START Data shown
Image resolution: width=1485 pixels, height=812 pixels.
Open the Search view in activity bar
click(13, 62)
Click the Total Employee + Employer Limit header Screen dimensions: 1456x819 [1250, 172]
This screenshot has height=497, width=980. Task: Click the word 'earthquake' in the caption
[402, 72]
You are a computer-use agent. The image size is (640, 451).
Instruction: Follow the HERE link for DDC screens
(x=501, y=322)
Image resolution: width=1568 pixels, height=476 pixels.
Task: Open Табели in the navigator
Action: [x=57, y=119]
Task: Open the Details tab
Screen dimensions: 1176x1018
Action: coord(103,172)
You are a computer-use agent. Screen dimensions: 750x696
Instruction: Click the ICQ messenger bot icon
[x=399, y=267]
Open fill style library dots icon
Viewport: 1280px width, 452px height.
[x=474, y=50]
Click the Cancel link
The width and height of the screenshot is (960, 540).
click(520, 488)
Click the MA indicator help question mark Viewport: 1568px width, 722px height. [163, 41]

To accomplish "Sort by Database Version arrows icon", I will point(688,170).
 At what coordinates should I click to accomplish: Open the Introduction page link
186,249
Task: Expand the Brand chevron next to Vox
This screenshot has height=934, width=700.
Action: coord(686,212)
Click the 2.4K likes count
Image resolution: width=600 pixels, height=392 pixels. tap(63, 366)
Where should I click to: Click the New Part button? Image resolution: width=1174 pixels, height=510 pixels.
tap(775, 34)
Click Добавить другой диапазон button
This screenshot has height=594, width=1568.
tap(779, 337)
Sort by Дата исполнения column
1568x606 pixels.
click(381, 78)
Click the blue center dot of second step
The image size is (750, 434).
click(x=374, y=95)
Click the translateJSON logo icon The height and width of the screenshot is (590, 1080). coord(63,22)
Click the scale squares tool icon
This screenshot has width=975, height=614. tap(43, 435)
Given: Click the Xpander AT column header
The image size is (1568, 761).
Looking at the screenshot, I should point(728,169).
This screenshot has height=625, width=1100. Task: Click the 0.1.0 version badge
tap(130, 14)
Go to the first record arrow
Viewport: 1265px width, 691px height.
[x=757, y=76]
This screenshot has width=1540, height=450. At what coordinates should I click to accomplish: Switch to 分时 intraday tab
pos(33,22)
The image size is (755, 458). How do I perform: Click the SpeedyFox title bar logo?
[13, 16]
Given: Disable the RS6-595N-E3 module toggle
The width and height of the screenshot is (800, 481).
END Data shown
* _Task brief_
The records above should be printed exactly, please, from the first line through the line containing "You are a computer-use agent. The", with both ends kept and nothing past it.

* _Exercise response_
Image resolution: width=1485 pixels, height=812 pixels.
Open the Search view in activity bar
click(13, 62)
Click the Total Employee + Employer Limit header Screen dimensions: 1456x819 [1250, 172]
This screenshot has height=497, width=980. Task: Click the word 'earthquake' in the caption
[402, 72]
You are a computer-use agent. The image size is (640, 451).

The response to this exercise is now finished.